What are the signs and symptoms of optic neuritis?

From the Guidelines

Optic neuritis typically presents with vision loss, pain with eye movement, color vision abnormalities, and visual field defects, and is often associated with multiple sclerosis and other demyelinating disorders. The clinical features of optic neuritis, as described in the Magnims consensus guidelines 1, include visual impairment, scotoma, red-green desaturation, and pain with ocular movement.

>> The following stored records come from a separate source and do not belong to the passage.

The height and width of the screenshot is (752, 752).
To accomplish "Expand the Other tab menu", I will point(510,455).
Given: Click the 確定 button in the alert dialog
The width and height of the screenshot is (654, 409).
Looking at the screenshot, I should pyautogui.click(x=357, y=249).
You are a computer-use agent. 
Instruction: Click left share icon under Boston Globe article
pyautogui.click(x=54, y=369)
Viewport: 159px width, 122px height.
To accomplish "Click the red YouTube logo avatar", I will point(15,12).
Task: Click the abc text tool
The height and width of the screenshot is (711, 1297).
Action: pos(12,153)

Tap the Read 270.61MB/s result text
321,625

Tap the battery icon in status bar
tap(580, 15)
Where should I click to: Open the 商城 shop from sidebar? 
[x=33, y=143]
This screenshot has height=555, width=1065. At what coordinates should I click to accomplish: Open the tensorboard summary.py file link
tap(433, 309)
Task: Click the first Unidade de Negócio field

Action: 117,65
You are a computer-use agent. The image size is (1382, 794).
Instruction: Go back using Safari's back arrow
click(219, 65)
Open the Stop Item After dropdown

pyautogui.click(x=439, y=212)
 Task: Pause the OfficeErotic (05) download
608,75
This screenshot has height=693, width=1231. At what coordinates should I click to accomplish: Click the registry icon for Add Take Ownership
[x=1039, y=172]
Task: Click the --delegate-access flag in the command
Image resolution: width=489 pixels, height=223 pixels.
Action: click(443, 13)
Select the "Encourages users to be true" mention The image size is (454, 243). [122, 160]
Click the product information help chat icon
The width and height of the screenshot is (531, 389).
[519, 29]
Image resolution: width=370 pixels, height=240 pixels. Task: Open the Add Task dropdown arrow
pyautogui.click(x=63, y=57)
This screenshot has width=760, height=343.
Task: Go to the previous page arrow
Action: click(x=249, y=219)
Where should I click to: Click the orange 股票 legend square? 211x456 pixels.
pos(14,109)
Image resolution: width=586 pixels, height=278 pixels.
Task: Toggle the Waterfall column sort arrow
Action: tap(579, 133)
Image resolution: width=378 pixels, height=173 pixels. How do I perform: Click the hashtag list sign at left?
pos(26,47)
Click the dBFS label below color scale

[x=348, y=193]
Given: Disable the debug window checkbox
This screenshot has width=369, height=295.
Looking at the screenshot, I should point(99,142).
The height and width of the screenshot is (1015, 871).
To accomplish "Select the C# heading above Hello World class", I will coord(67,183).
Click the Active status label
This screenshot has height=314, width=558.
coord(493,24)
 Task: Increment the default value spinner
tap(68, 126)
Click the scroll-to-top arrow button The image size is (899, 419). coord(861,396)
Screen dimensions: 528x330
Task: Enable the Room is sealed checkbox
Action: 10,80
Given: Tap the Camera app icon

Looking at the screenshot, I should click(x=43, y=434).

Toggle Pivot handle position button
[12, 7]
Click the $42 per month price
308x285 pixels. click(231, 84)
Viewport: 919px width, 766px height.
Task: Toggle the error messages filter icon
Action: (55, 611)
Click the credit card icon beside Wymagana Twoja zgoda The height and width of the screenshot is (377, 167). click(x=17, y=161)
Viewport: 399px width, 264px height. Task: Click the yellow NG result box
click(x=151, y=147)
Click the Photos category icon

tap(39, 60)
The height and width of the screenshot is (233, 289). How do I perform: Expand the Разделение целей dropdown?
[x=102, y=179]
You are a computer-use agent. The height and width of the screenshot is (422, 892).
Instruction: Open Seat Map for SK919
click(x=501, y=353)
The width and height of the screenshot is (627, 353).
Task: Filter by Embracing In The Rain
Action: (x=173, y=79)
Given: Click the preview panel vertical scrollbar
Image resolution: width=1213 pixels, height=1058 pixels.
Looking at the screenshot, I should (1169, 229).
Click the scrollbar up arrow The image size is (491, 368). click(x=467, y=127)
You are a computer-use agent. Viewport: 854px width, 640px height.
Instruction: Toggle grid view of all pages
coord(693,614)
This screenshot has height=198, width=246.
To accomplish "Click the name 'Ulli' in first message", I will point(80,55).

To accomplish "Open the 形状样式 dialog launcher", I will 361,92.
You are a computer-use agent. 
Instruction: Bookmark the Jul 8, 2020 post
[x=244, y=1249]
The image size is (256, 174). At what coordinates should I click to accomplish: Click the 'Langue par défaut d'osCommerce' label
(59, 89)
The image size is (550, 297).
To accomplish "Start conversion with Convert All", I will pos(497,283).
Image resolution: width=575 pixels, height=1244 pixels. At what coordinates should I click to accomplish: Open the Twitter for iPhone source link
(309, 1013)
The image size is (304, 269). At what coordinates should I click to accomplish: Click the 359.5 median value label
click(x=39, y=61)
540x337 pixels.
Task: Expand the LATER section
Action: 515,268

These symptoms occur due to inflammation and demyelination of the optic nerve, often associated with autoimmune processes.

Key Signs and Symptoms

• Vision loss, which can range from mild blurring to severe loss of vision in the affected eye
• Pain with eye movement, occurring in about 90% of cases
• Color vision abnormalities, particularly reduced perception of red colors (dyschromatopsia)
• Visual field defects, typically presenting as central scotomas (blind spots in the central vision)
• Flashing lights (photopsias) when moving the eyes
• Abnormal pupillary light reflex, showing a relative afferent pupillary defect (Marcus Gunn pupil) in the affected eye
• Optic disc may appear normal initially (retrobulbar neuritis) or swollen (papillitis)

Diagnostic Considerations

The presence of optic neuritis can be an isolated event or associated with multiple sclerosis and other demyelinating disorders, making neurological evaluation important for patients with these symptoms 1. The Magnims consensus guidelines suggest that optic nerve involvement should constitute an additional item to meet dissemination in space (DIS) criteria for multiple sclerosis diagnosis 1.

Prognosis and Treatment

Most cases of optic neuritis improve spontaneously within 2-3 weeks, though some visual deficits may persist 1. Early recognition and treatment of optic neuritis are crucial to prevent long-term visual impairment and to manage associated conditions such as multiple sclerosis.

From the Research

Optic Neuritis Signs and Symptoms

• Optic neuritis is an inflammatory disease of the optic nerve, usually presenting with an abrupt loss of vision, and recovery of vision is almost never complete 2, 3.
• It occurs more commonly in women than in men, and may be the initial manifestation of multiple sclerosis 2, 3.
• Common clinical findings in pediatric patients include dense visual field loss, afferent pupillary defect (APD) in unilateral cases, and papillitis that is often bilateral 4.
• Optic neuritis may occur as a clinically isolated syndrome, or in association with diffuse neurologic dysfunction, such as acute disseminated encephalomyelitis (ADEM) 4.

Treatment and Management

• The current treatment of pediatric optic neuritis consists of 3 to 5 days of intravenous methylprednisolone, followed by a prolonged oral corticosteroid taper 4.
• Bioequivalent doses of oral corticosteroids may be used as an alternative to intravenous corticosteroids to treat acute optic neuritis 5.
• Oral methylprednisolone has a non-inferior efficacy and adverse effect profile in comparison to intravenous methylprednisolone, and is more cost-effective 6.

Clinical Presentation

• Patients with acute optic neuritis often present with a subacute loss of vision, which can be severe and bilateral in pediatric patients 4.
• Visual field loss, afferent pupillary defect, and papillitis are common clinical findings in optic neuritis 4.
• The disease can occur in association with other neurologic conditions, such as multiple sclerosis or neuromyelitis optica (NMO) 2, 3, 4.